Courier also gives you an option for resizing images to smaller sizes (between 640x480 and 1,280x1,024). Again, there are plenty of other ways of doing this, but it's handy to be able select it from inside an email for all the images you attach.

image resize
Trim down the photos you're sending.

Courier can't put a toolbar in Gmail, Yahoo Mail and Hotmail, so it integrates with the file dialog in your browser (Internet Explorer 7, 8, and 9, Chrome 6 or Firefox 4 and later), adding checkboxes for zipping and encrypting files and a Resize Images button that work just like the Outlook add-in. These don't appear when you're uploading files on other sites like Google Drive and SkyDrive, just when you're working with email messages where Courier can get the address to send the attachment to. Cleverly, this works even if you attach the files before you address the email.

gmail attach
Zip large attachments for webmail and send them via ZipSend.

You can also zip and send the document you're working on in directly from the File menu in Word, Excel and PowerPoint. If the compressed file is larger than the limit you've set for Courier (or if you choose in the email window) it will be sent through ZipSend, otherwise you get a normal attachment. You can also save documents as zipped files directly from Word, Excel and PowerPoint with Courier installed.

You can password-protect and encrypt the zipped files if they're confidential.

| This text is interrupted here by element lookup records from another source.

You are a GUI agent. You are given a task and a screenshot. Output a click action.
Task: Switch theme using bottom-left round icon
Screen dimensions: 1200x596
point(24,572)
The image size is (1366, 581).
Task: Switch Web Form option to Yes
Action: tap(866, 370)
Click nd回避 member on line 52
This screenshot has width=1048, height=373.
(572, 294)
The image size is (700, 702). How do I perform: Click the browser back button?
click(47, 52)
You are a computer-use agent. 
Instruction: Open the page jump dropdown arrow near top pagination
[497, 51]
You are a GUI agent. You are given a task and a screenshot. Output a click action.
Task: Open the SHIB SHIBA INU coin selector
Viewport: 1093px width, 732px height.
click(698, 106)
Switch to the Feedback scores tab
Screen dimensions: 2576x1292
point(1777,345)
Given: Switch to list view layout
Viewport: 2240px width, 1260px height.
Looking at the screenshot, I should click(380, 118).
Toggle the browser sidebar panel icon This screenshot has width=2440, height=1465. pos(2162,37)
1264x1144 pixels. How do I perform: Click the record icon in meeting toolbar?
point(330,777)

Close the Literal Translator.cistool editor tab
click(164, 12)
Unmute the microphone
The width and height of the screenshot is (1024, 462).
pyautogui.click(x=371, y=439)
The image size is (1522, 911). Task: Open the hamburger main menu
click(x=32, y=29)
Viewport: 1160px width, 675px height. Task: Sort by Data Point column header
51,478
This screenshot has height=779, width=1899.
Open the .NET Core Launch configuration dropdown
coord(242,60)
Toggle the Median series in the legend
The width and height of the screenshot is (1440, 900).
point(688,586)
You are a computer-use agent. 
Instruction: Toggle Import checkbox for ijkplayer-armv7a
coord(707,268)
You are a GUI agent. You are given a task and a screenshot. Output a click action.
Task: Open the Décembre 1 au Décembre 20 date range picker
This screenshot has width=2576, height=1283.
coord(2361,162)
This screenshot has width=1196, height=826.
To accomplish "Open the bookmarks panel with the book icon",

For businesses, another advantage over the YouSendIt client (which is a web app that occasionally demands to be updated before it will run) is that Courier has a standard MSI installer so you can build it into your Windows image instead of having to help users install it themselves. For £21.95 (less with a volume licence), WinZip Courier saves you quite a bit of aggravation if you regularly need to email large files around.